Essential parts of the game are handled via elaborate subsystems that exist outside of the gameplay structure of the main game. These subsystems bring various problems to the table, especially the dueling mini-game.
Red Dead Dueling - The dueling mini-game slows down time with the ‘Dead Eye' mechanic from the main game. It has the player ‘draw' with the left trigger and then pull up the targeting reticule to mark the spots where the shots are supposed to land, and then basically just hammer the right trigger to score.
Getting the hang of this particular substructure is almost impossible, since duels are few and far between, and never appear in the same spot twice if the player loses and reloads.
Gambling – obviously – is also handled via mini-games, which is okay given the overall context. Structurally this is very similar to the approach GTA IV took to games within the game.
Cattle herding and horsebreaking are basically also sort-of mini-games, but they do work seamlessly inside the general game. Most missions also behave like mini-games or games-within-the game since they adhere do a different ruleset than the open world does.
Admittedly there are very few open world games that don't work with this formula, embedding the missions more tightly inside the overall rules of the world without inventing new rules and subsystems for each mission.
Another flaw of the game is the checkpoint mechanic. Rockstar's checkpointing has been heavily flawed throughout each and every game they produced so far – at least, inside the mission structure.
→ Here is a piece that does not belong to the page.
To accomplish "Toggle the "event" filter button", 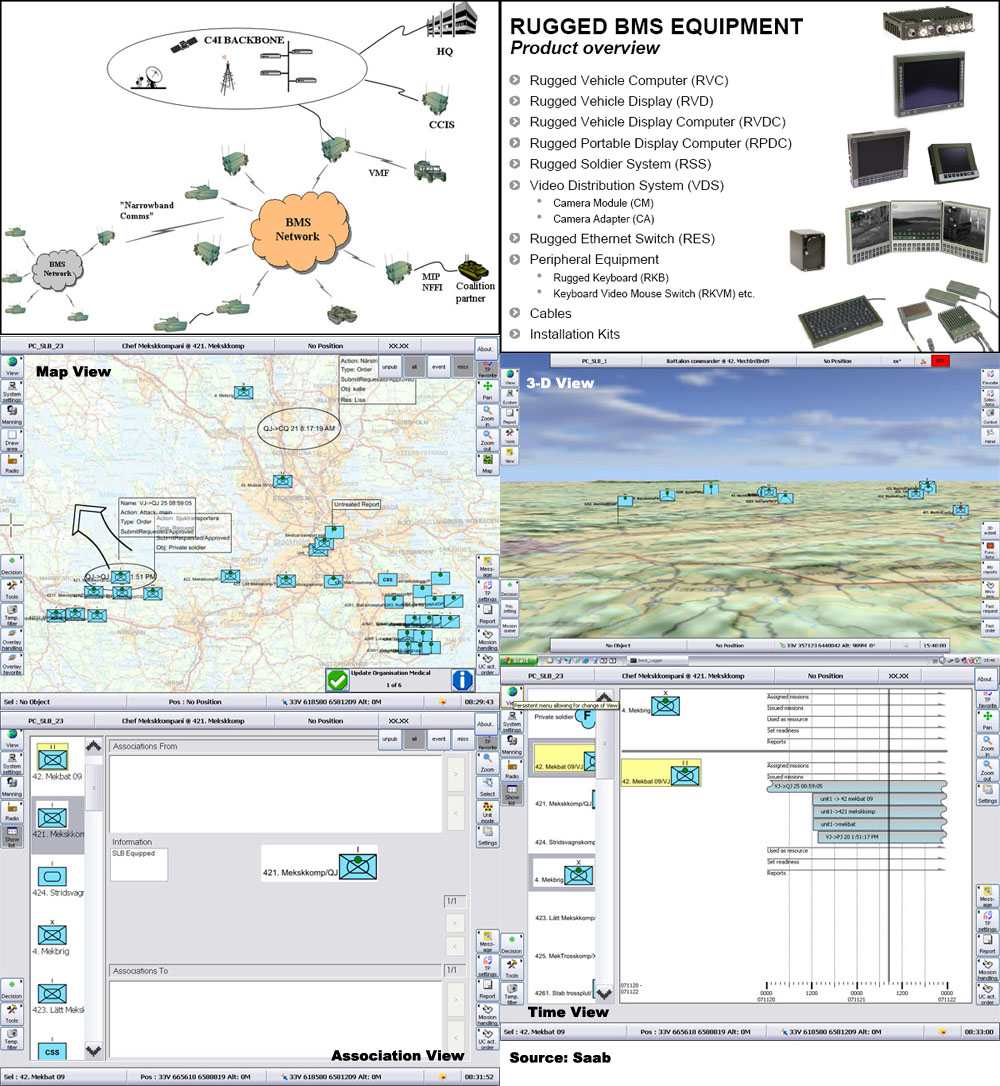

Red Dead Redemption is so far the first proper Rockstar title that uses checkpoints inside the actual missions. The problem here is, that this is only the case during the main story missions. [Note from Kotaku: As some readers have pointed out, some earlier Rockstar games did have checkpointing, though it hadn't been offered for several major Grand Theft Autos]
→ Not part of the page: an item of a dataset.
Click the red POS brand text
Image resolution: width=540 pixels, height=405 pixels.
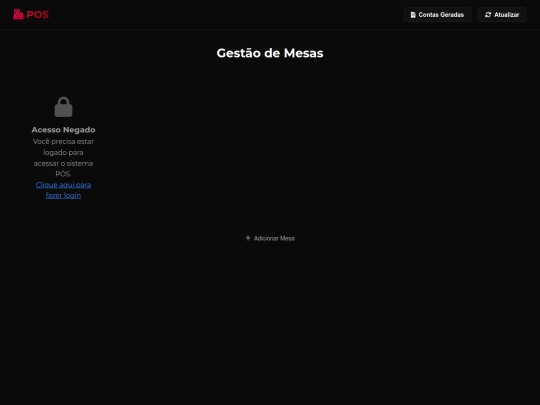point(38,15)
None of the sidequests, bounty hunts, night watch missions, or random encounters are checkpointed. This is both a blessing and a curse, as a reload of a failed random sidequest resets the world. The random sidequest will never happen again in the same way, since each uploaded instance is different. But, at the same time, it can produce very frustrating, flowbreaking results when the player is killed during a specific random encounter that will then be lost and unrepeatable forever, or – worse – during a proper sidequest and then is subjected to the frustration of having to cross a large part of the map once more to get to the sidequest's starting point.
The role models to avoid most of the problems mentioned in this post are both Far Cry 2, and Crackdown. Far Cry 2 embeds each and every mission tightly into the rulesets of the world in general. Also, Far Cry 2 allows the player to experience failure in a way that very few other games do, since there is a third outcome possible between ‘success' and ‘player avatar dies.' Crackdown is notable here for it's true open world structure, and its missions which seamlessly take place within the world proper.
Of course, it has to be noted that neither of these games strive for the kind of cinematic presentation Red Dead Redemption delivers. But this is another topic for another post at another time. Gamasutra just featured a very good article on just that problem.
Sebastian Wüpper writes essays about games on his blog Tellurian Petshop.
Republished with permission.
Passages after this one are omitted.